City Weekly: What did you think the piece was about? What kind of images struck you?

Marisela Perez (poet): It felt like a struggle, a fight between the dancers, like kind of tense.

CW: Did you see your poetry there?

Perez: In the sense that it was in-your-face, sharp movements; it seemed real.

CW: Jesus, a lot of your paintings reflect some of the violence the dancers showed. Did you see your work in the dance?

jesus_silva.jpg
Jesus Silva (painter): Yeah, I did. I like it.

CW: What was it about?

Silva: Street life. [Kids in gangs] where everybody’s close together, another guy might come and change it. One of them might not like him, so it starts a struggle between them without them knowing. They start rumors and begin to push each other.
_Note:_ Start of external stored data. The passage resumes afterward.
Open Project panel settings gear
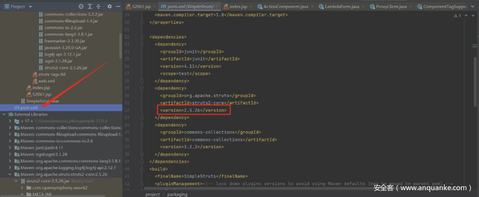 pyautogui.click(x=109, y=6)
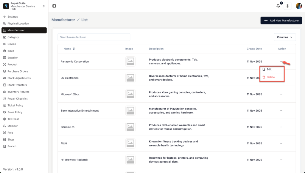This screenshot has width=305, height=173.
Task: Open Purchase Orders in the sidebar
Action: coord(18,71)
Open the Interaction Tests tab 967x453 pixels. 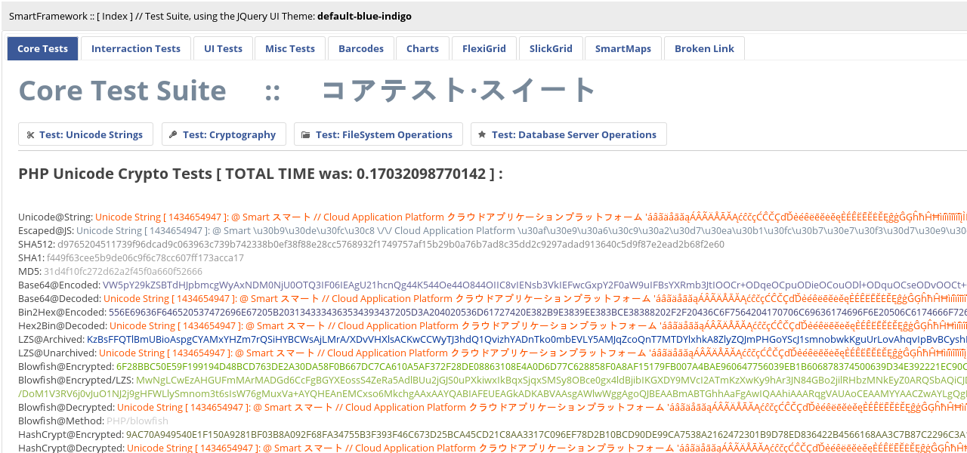pos(135,48)
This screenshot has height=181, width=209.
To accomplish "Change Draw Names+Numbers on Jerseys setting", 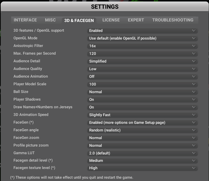I will pyautogui.click(x=142, y=107).
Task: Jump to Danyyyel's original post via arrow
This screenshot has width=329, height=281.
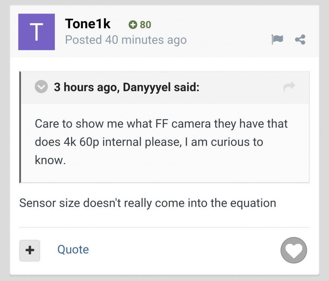Action: click(x=289, y=87)
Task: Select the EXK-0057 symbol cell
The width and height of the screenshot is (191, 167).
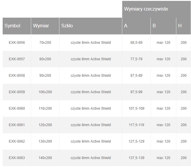Action: (17, 59)
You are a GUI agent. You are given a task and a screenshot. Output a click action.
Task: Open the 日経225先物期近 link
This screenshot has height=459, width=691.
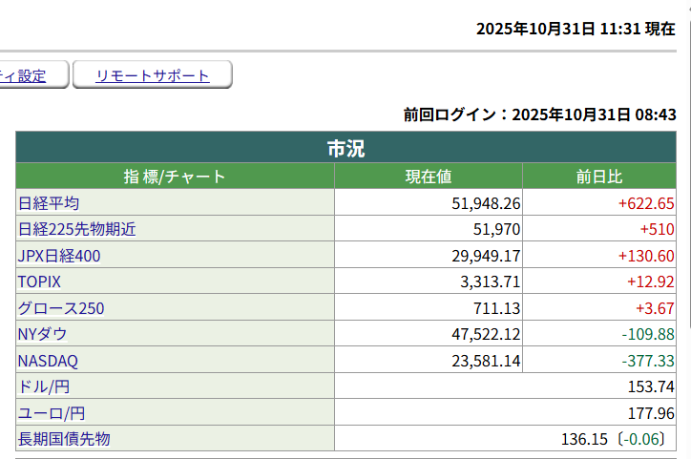[x=77, y=230]
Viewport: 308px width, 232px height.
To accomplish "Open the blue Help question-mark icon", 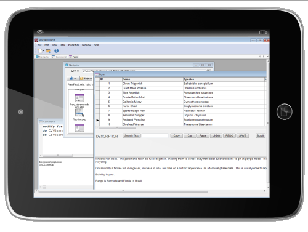I will pyautogui.click(x=57, y=50).
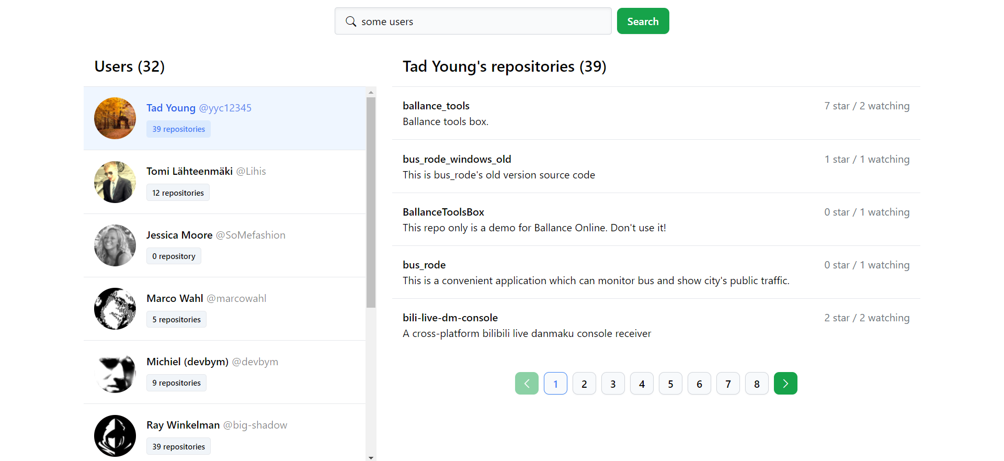Open Tad Young's profile
This screenshot has height=461, width=1004.
coord(171,108)
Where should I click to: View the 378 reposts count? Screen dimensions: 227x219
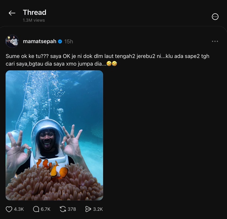coord(72,209)
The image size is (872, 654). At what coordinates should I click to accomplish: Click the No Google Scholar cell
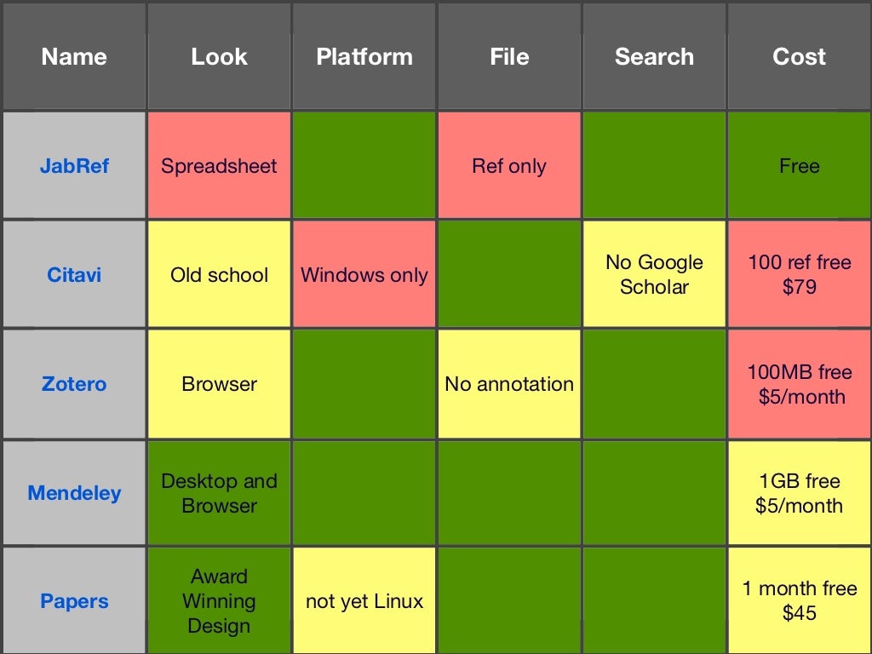click(655, 274)
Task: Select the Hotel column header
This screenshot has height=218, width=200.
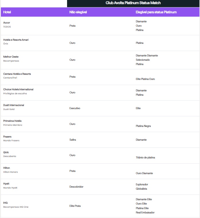Action: [7, 12]
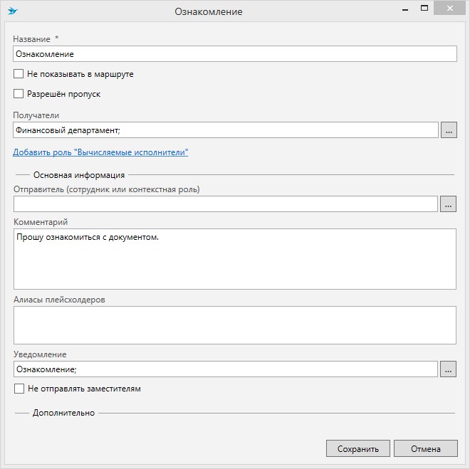This screenshot has height=469, width=470.
Task: Expand the "Дополнительно" section
Action: pos(63,413)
CW: Did you see gang life in the dance?

Silva: I did, a lot.

Caine Keenan (dancer): What’s hard for me is using the word “violence” rather than “aggression.” Violence is a rough word. It has malicious connotations. In the piece, there is more compassionate touching. It’s almost the emotion gets too much, which is why we get a little bit aggressive with each other. The climate of our [dance] group sometimes is that we’re so close, we get on each other’s nerves, we have to push each other away.

CW: Walt, you helped initiate this project, what did you see?

Walt Hunter: I always come back to the bottom line: It’s about these kids I’m really attached to. I love that Jesus and Marisela could feel their art and who they were in the piece, the intensity, the aggression. That speaks a lot to what their lives are like and what they’ve been through.

CW: Jesus saw elements of street life there. Did you?

Hunter: Yes, the push and the pull, the aggressiveness of it. That was there. I remember the first time we played soccer in the club. Fifty of them in the gym and somebody would make a mistake, and they just jumped on the guy, and it looked like they were beating the hell out of him. I realized they weren’t killing them but just like wild dogs, nipping at each other, taking bites. There was that kind of a feel about the piece.

Jo Blake (dancer): When we’re tossing Fujji around, Charlotte told us that she described us as a pack of wolves or hyenas playing with this young thing. But then we also have a camaraderie in the piece where we will come together.

CW: How did it begin?

Keenan: We sat down at the end of one rehearsal, and we had to write 10 words that describe ourselves. And on top of that, one word that best described all the other dancers. The way [Boye-Christnesen] puts us together, she likes bodies moving together, a lot of it is motional for her. Then we get to put in the emotion of the piece with the eye contact and the partnering. Something will come out of movement phrases that we are doing or because of the relationships between the dancers during the piece.

CW: So how did you describe yourselves, your identities?

Blake: I talked about race. Being African American, Mexican, Filipino, then sexuality, being a homosexual. And then we talked about being a friend, a dancer, a performer, a son, a waiter…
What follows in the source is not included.